The Andhra Premier League (APL) is a Twenty20 franchise cricket tournament played in the state of Andhra Pradesh in India. It is organized by the Andhra Cricket Association (ACA) and sanctioned by the Board of Control for Cricket in India. It was first contested in 2022 by six teams and, as of , is contested by seven. It is currently sponsored by GMR Group and consequently officially named the GMR APL.

== History ==
The Andhra Premier League was launched in July 2022. The tournament is played in a round-robin format followed by playoffs resulting in a total of 19 matches between 6 teams.

The inaugural season of the tournament was held from 6 to 17 July 2022. The second season of the tournament was held from 16 to 27 August 2023. The third season of the tournament was held from 30 June to 13 July 2024. The fourth season of the tournament started from 8th August, 2025 with an opening match between the Kakinada Kings and the Amaravthi Royals.

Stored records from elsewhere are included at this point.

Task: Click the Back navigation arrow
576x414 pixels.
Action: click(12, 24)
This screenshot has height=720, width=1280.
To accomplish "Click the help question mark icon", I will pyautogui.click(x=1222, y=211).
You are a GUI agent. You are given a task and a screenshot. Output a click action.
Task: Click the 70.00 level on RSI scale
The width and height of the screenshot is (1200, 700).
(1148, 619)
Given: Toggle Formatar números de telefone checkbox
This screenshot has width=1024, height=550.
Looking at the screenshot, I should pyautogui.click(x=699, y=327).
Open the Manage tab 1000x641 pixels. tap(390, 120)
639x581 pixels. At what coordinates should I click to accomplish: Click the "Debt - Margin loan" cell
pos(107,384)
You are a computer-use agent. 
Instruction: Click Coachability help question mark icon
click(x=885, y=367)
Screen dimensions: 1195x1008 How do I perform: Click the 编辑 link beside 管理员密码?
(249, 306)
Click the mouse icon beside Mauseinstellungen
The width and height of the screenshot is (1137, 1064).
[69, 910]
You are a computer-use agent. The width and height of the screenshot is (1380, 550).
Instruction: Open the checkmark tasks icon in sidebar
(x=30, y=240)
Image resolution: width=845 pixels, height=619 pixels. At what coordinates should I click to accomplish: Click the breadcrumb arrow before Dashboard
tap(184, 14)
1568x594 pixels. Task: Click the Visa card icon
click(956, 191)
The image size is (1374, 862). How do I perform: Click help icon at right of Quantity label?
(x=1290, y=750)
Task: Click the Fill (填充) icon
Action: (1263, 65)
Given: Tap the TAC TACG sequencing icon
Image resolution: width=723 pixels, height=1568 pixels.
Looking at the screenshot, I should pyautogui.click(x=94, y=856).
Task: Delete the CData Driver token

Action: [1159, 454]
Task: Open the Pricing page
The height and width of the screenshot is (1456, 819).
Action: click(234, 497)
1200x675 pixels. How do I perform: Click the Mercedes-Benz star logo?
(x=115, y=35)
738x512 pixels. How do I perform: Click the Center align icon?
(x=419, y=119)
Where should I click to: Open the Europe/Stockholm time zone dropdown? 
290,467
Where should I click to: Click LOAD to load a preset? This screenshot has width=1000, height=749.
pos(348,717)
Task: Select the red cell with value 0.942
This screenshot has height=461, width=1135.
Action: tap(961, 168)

Andhra Pradesh High Court stays Andhra Premier League 2025 franchise auctions until further orders. Major relief for existing team owners challenging Andhra Cricket Association's unilateral and misleading auction process.

== Teams ==

=== Current teams ===
Seven new franchises are competing in the league from 2025 edition. The franchises are named after a city it is representing in the state.

APL teams
| Team | City / Region | Owner | Coach | Captain (2026 season) |
|---|---|---|---|---|
| Capital Amaravathi Royals | Amaravati | Aparna Marine Exports | Kaushik Chandana | Yara Sandeep |
| Bhimavaram Bulls | Bhimavaram | Marlin Global Energy, Pavanputra Sports and Entertainment | Nagini Kumar | Maramreddy Hemanth Reddy |
| Kakinada Kings | Kakinada | RK Sports | L. N. Prasad Reddy | Manish Golamaru |
| Royals of Rayalaseema | Rayalaseema | Akshara Enterprises India | T Vamsi Krishna | Dhruva Kumar Reddy |
| Simhadri Vizag Lions | Visakhapatnam | Steel Exchange India Ltd | A. G. Pradeep | Ricky Bhui |
| Tungabhadra Warriors | Kurnool | Vijetha Super Market | A. G. Praveen | Chengalpet Rajan Gnaneshwar |
| Vijayawada Sunshiners | Vijayawada | Mythri Movie Makers, Sun International |  | Ashwin Hebbar |

=== Defunct teams ===
Ahead of the 2025 season, Six franchises competing in the league were defuncted. The franchises were named after a city or region in the state.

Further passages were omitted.